Concept

Biphobia

Summary
Biphobia is aversion toward bisexuality or people who are identified or perceived as being bisexual. Similarly to homophobia, it refers to hatred and prejudice specifically against those identified or perceived as being in the bisexual community. It can take the form of denial that bisexuality is a genuine sexual orientation, or of negative stereotypes about people who are bisexual (such as the beliefs that they are promiscuous or dishonest). Other forms of biphobia include bisexual erasure. The hatred of bisexual women and femmes, being a form of prejudice at the intersection of biphobia and misogyny, is referred to as bimisogyny or less commonly bisexism. This is a gendered form of biphobia that accounts for intersectionality in discussions on bigotry. Biphobia is a portmanteau word patterned on the term homophobia. It derives from the Latin prefix bi-(meaning "two, double") and the root -phobia (from the φόβος, phóbos, "fear") found in homophobia.
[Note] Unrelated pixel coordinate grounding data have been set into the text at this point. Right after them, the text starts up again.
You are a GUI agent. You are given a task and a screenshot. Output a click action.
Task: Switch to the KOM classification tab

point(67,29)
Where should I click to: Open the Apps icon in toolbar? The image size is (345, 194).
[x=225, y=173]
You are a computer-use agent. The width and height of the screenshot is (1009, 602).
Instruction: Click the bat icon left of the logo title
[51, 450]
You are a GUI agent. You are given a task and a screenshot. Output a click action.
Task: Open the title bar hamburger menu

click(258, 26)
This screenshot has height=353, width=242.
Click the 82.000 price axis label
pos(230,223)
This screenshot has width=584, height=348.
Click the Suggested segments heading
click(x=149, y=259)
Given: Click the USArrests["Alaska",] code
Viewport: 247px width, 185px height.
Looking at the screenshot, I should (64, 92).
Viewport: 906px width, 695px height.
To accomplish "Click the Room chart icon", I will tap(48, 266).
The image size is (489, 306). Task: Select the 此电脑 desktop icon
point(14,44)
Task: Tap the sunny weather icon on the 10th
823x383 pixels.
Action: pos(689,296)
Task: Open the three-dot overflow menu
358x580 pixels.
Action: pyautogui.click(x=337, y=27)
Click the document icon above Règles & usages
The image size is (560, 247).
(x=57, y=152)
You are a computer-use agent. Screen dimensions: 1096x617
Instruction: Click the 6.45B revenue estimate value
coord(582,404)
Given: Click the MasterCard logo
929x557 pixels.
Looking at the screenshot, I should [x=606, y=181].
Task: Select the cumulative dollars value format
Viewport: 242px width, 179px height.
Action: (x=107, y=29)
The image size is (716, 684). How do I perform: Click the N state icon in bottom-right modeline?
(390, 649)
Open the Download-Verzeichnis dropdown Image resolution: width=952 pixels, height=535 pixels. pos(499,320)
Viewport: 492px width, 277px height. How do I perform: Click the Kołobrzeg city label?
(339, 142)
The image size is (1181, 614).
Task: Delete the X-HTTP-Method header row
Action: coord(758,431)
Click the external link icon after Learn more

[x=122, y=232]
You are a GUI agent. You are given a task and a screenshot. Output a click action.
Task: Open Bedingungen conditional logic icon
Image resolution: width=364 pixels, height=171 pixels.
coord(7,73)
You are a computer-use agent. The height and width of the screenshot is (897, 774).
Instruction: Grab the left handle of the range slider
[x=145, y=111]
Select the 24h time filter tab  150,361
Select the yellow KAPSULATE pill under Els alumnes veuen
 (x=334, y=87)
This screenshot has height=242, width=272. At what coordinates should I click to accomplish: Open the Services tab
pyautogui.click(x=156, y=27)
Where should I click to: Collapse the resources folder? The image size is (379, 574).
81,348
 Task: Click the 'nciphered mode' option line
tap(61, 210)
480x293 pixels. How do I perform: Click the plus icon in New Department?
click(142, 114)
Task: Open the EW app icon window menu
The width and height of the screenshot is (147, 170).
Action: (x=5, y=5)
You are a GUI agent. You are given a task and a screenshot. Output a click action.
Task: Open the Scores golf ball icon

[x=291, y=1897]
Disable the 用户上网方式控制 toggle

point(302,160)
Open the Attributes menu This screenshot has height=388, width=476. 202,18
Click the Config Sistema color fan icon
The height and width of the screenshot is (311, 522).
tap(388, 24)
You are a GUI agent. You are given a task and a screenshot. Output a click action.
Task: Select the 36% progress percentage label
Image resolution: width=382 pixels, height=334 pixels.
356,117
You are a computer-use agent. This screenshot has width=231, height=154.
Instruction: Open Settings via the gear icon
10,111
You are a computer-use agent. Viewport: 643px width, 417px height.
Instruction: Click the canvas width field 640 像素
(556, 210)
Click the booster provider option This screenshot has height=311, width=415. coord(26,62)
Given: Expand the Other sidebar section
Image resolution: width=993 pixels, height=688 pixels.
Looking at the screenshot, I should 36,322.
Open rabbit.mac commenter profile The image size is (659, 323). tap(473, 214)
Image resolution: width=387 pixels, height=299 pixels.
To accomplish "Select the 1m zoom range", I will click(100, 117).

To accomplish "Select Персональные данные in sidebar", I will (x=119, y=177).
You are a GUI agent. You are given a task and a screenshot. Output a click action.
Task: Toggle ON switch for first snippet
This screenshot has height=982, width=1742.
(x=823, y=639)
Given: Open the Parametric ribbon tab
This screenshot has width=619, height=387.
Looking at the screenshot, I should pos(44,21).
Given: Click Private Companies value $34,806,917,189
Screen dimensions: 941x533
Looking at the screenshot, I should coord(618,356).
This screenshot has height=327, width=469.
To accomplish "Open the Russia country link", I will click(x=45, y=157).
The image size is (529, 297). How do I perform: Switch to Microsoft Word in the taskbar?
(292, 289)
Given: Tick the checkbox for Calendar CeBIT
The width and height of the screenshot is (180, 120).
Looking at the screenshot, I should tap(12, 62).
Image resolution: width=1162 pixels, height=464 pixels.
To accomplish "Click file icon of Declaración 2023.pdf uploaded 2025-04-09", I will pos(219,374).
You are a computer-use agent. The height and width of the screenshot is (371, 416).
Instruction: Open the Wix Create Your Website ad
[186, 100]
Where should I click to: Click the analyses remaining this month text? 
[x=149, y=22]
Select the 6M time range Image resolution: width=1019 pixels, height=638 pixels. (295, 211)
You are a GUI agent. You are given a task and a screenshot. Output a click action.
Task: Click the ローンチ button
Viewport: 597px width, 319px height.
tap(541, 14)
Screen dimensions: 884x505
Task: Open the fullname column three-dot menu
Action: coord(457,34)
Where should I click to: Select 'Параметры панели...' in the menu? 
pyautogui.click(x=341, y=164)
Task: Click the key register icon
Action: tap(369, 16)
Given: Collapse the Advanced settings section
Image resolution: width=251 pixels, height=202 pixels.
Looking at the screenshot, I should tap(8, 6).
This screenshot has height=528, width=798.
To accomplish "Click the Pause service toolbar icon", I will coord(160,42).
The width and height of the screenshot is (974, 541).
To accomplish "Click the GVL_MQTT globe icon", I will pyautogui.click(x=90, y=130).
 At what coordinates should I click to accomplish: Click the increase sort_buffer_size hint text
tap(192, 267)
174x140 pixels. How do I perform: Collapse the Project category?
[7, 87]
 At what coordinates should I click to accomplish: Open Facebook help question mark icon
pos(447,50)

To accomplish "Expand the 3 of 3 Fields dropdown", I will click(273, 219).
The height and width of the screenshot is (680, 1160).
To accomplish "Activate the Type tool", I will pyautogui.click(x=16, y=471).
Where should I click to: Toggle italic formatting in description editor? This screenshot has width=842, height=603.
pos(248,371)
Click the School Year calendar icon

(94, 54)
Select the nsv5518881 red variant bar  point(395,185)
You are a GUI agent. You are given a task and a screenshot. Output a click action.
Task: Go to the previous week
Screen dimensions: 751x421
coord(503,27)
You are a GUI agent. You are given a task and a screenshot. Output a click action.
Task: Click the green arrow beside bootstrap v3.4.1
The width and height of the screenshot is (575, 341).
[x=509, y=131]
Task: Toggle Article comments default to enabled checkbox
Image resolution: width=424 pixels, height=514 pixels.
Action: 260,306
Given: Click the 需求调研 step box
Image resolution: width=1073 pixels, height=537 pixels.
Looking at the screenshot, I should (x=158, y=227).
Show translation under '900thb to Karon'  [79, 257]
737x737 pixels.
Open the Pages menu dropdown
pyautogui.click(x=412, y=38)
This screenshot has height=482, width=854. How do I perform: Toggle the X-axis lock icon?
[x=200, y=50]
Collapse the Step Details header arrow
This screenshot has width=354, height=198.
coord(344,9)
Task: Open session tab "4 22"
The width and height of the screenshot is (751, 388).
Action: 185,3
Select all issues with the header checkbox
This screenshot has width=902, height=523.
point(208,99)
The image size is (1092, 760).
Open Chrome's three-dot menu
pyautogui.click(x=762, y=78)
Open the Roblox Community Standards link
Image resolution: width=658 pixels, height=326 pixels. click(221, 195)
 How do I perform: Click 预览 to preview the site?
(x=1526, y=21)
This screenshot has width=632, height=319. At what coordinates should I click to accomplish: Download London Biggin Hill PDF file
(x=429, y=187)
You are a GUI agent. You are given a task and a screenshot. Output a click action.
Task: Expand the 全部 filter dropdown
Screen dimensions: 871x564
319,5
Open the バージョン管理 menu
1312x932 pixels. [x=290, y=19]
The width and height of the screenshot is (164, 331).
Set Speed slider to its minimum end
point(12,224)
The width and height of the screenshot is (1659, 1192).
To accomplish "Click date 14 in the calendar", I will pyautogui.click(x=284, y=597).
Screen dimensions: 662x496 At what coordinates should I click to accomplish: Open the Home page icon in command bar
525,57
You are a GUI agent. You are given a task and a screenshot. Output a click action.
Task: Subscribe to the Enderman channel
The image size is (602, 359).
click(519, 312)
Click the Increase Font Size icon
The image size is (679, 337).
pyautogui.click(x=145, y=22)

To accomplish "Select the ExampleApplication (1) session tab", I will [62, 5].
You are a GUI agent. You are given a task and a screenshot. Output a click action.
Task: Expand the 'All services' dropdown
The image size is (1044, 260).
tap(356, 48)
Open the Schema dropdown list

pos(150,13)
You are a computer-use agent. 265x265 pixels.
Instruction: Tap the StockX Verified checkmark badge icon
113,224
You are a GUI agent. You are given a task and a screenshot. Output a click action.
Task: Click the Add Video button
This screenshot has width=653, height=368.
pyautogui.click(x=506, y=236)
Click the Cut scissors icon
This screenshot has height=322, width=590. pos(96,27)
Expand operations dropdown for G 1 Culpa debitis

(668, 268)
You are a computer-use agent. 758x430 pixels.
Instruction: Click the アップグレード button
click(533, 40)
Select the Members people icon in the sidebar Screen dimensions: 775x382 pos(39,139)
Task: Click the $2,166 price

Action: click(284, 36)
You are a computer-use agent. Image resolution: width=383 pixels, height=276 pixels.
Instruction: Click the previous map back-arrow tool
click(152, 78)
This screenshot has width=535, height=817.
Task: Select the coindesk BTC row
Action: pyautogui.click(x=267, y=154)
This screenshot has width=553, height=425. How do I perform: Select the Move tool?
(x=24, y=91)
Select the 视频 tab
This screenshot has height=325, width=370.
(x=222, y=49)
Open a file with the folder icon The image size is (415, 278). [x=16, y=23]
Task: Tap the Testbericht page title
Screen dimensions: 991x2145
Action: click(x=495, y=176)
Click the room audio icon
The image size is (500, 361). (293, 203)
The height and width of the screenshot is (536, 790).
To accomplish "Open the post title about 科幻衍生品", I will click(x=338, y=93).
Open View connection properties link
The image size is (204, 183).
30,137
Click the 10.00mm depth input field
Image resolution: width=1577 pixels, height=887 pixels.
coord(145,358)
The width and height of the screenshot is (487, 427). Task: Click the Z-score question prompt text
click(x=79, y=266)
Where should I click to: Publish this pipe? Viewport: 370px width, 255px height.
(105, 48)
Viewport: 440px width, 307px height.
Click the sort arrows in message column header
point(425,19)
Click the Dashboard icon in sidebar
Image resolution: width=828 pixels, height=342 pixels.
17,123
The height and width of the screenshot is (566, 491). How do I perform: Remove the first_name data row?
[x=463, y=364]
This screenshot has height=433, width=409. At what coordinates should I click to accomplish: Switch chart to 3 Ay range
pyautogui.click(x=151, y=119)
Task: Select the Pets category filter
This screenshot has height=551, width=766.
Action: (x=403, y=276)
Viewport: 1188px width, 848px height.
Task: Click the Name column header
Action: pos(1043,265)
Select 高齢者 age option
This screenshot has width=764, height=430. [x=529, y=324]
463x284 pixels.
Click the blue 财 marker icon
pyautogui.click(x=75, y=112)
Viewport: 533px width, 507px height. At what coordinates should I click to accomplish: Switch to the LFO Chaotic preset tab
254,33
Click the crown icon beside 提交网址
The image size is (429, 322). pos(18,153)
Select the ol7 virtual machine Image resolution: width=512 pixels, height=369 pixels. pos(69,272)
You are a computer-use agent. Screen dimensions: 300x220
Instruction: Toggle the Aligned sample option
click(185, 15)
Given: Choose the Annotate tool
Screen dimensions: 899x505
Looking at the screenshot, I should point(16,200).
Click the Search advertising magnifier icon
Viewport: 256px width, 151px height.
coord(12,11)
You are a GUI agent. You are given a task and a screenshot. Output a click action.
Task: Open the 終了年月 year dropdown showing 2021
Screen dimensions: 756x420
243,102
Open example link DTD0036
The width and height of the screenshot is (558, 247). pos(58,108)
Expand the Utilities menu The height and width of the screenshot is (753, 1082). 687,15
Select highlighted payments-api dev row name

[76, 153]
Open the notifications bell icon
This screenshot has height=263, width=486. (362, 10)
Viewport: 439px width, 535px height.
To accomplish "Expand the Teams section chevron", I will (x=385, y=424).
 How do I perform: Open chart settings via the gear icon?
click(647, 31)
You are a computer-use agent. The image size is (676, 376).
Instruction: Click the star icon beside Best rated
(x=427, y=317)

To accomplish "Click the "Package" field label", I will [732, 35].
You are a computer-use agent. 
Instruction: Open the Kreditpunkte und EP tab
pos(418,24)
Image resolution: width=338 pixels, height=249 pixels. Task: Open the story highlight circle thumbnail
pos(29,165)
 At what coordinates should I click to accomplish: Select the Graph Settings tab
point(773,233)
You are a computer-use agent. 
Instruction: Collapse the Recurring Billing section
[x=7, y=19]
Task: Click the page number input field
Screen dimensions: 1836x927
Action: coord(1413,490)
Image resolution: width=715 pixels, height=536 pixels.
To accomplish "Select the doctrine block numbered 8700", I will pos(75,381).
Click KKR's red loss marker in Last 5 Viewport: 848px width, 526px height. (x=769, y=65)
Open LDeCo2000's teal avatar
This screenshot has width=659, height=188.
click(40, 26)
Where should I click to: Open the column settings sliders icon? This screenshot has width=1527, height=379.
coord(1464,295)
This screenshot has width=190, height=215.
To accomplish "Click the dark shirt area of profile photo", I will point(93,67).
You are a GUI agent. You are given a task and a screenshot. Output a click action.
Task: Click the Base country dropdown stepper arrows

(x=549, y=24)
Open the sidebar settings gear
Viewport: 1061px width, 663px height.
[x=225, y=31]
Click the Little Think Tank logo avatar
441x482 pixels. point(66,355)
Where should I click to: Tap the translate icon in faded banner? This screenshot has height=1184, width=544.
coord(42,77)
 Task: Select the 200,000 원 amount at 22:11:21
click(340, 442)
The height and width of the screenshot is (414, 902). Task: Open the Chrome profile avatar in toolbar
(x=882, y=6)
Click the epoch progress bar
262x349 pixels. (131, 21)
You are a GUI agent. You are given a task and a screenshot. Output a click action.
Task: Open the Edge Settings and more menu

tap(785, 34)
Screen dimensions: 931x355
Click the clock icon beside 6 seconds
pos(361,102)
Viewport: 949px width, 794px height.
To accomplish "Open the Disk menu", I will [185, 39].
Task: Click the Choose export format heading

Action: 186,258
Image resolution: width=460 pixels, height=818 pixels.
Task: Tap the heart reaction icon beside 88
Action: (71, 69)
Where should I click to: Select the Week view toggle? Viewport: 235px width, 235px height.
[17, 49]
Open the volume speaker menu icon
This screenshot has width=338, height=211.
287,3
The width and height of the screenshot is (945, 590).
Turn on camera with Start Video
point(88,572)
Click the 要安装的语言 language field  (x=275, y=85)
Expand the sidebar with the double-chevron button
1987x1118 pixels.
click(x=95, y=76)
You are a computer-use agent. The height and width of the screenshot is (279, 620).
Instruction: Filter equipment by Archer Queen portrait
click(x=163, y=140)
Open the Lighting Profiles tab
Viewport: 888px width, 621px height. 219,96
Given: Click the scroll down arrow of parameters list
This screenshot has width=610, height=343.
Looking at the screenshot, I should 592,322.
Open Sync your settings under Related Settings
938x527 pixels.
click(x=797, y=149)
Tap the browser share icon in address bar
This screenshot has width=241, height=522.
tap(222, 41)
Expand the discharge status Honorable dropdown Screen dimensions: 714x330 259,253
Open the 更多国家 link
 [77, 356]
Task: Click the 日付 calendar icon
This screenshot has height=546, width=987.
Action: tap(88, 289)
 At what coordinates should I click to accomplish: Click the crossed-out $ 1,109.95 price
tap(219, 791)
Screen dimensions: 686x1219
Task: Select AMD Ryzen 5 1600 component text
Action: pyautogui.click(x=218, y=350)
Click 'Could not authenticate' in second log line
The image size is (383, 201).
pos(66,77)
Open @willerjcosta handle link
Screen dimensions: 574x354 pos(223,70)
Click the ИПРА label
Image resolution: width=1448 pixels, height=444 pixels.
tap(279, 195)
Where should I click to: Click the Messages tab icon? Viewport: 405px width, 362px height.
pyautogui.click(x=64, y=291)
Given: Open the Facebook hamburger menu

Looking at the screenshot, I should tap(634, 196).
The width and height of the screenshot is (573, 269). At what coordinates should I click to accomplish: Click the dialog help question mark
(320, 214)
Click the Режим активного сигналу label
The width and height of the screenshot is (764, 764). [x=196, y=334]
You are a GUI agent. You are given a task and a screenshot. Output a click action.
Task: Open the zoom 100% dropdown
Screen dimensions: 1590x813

Along with transphobia and homophobia, it is one of a family of terms used to describe intolerance and discrimination against LGBT people. The adjectival form biphobic describes things or qualities related to biphobia, and the less-common noun biphobe is a label for people thought to harbor biphobia. The term biphobia was first introduced in 1992 by researcher Kathleen Bennett to mean "prejudice against bisexuality" and "the denigration of bisexuality as a life-choice." It has subsequently been defined as "any portrayal or discourse denigrating or criticizing men or women on the sole ground of their belonging to this [bisexual] socio-sexual identity, or refusing them the right to claim it." Biphobia need not be a phobia as defined in clinical psychology (i.e., an anxiety disorder). Its meaning and use typically parallel those of xenophobia. Bisexual erasure Biphobia can lead people to deny that bisexuality is real, asserting that people who identify as bisexual are not genuinely bisexual, or that the phenomenon is far less common than they claim.